• Records for this exercise
** START **
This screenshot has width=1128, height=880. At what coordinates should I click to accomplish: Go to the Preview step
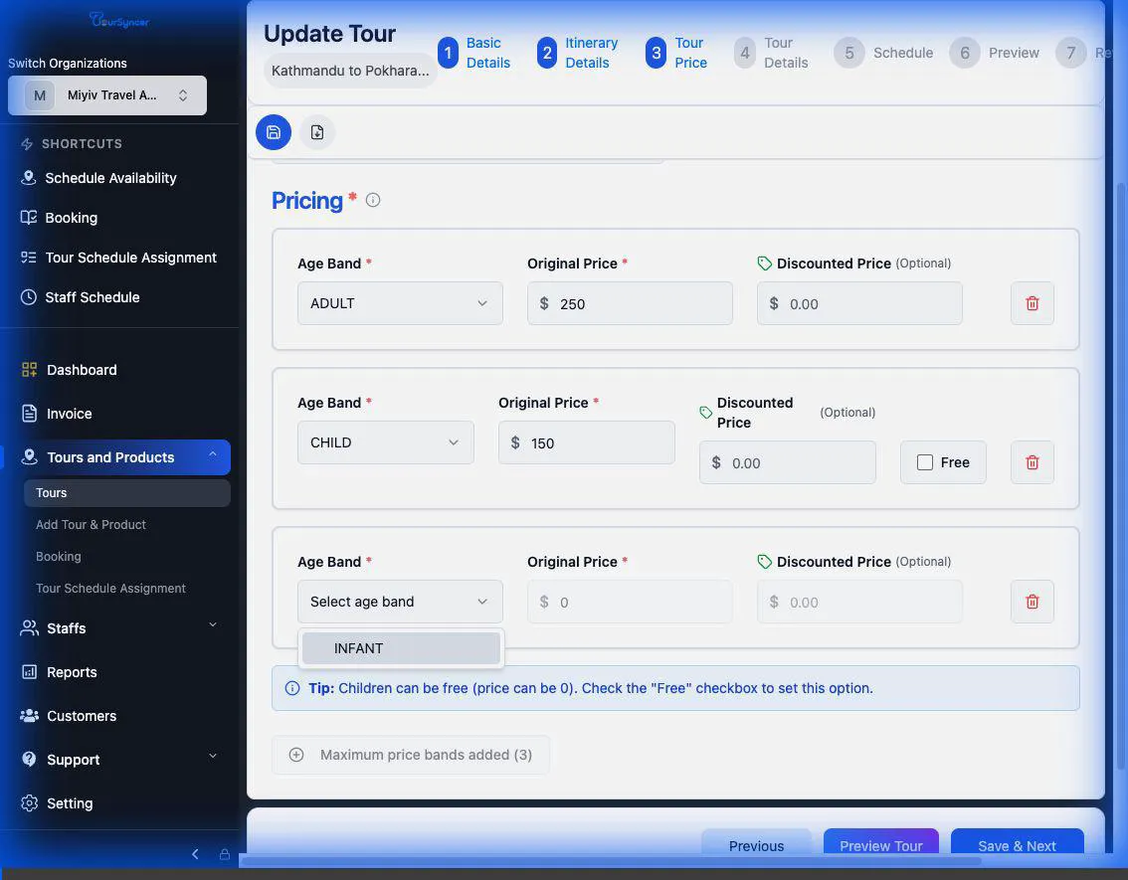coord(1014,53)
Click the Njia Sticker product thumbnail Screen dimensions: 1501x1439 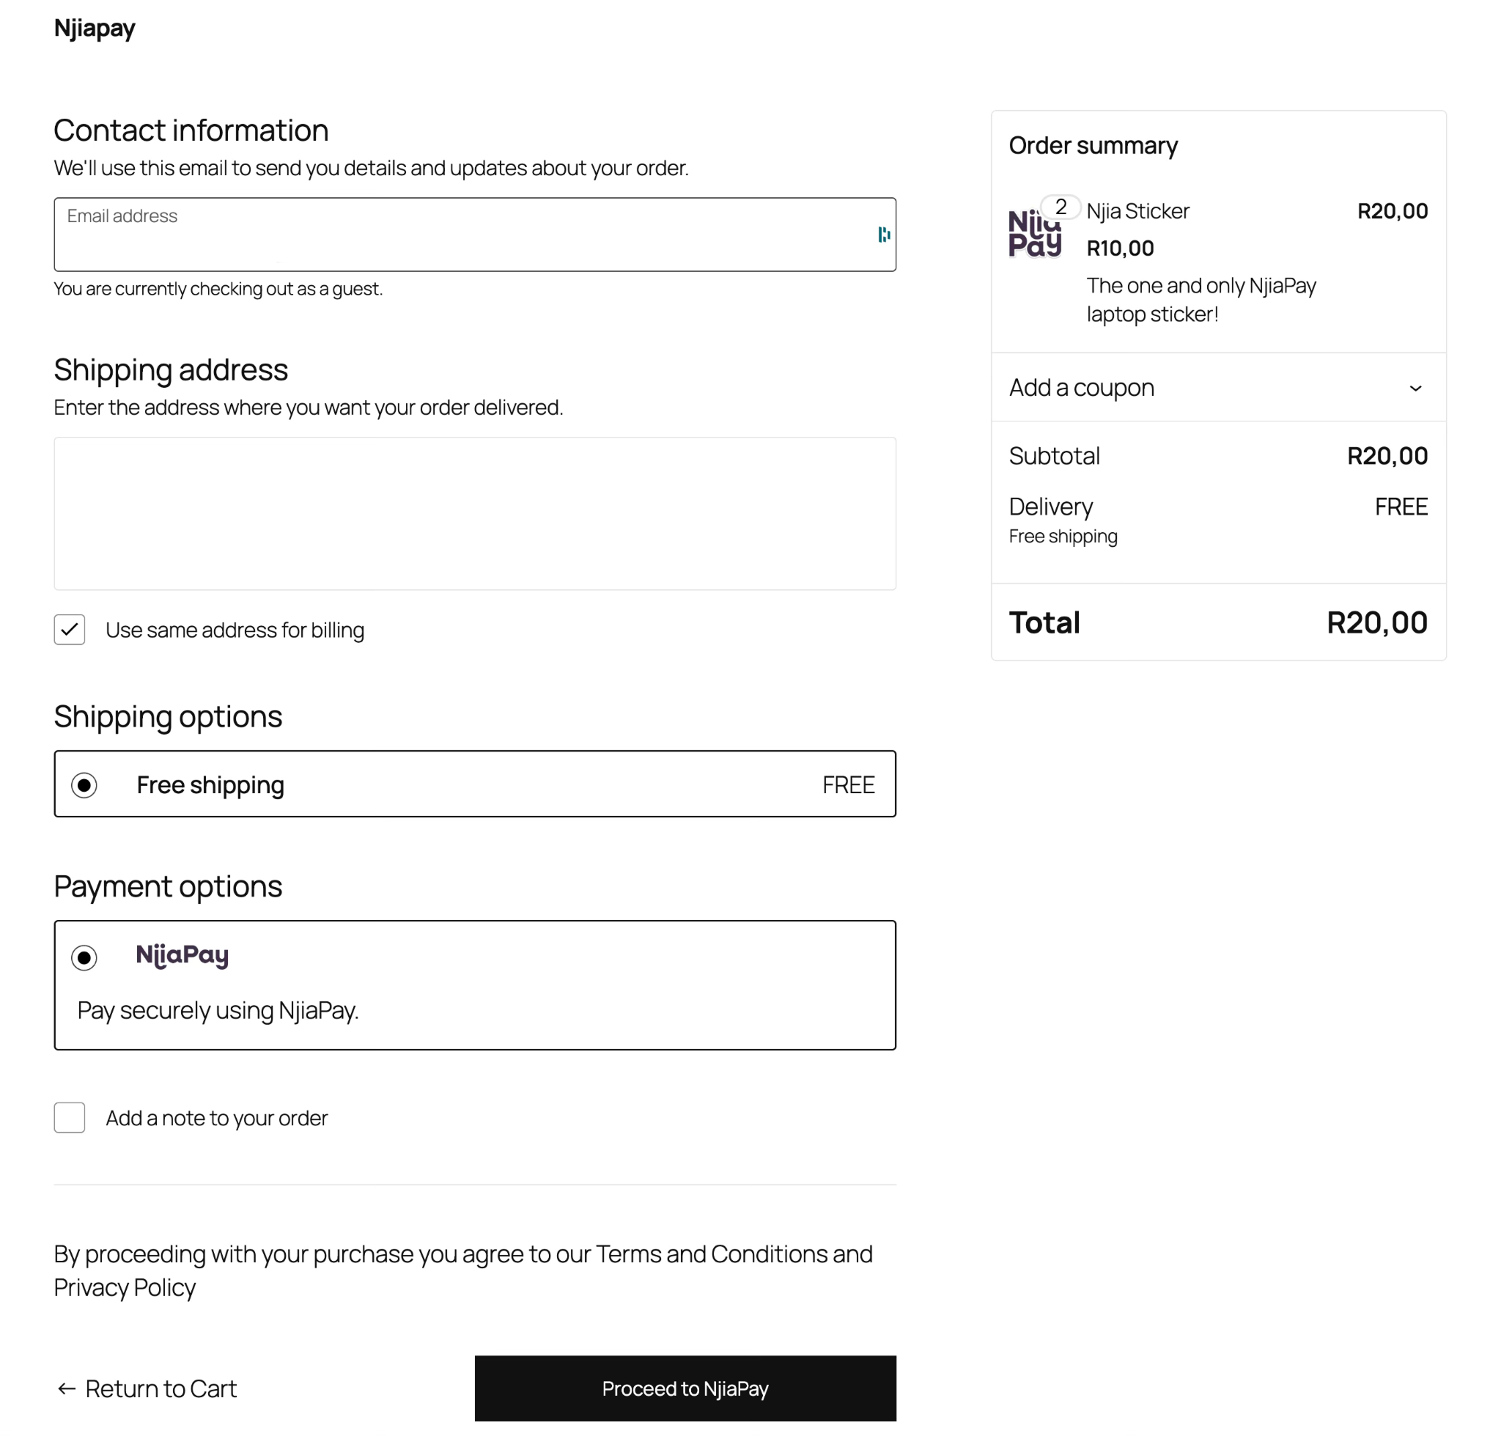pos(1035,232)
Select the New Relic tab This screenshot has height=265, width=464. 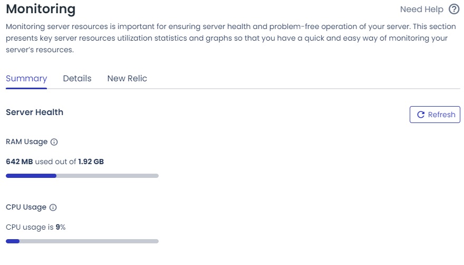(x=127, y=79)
** END **
** START **
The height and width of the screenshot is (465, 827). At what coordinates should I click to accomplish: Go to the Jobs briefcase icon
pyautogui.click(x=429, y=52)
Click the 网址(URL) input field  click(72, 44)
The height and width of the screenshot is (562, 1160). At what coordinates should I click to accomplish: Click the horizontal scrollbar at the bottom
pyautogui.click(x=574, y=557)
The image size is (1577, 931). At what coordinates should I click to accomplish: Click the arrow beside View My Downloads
** END **
• Problem
Copy out the items from the line with "The height and width of the screenshot is (465, 827)." to the line with "pyautogui.click(x=574, y=557)", replacing "briefcase" with "suitcase" and leaving everything else the same. Give only those lines.

• Full answer
The height and width of the screenshot is (465, 827). At what coordinates should I click to accomplish: Go to the Jobs suitcase icon
pyautogui.click(x=429, y=52)
Click the 网址(URL) input field  click(72, 44)
The height and width of the screenshot is (562, 1160). At what coordinates should I click to accomplish: Click the horizontal scrollbar at the bottom
pyautogui.click(x=574, y=557)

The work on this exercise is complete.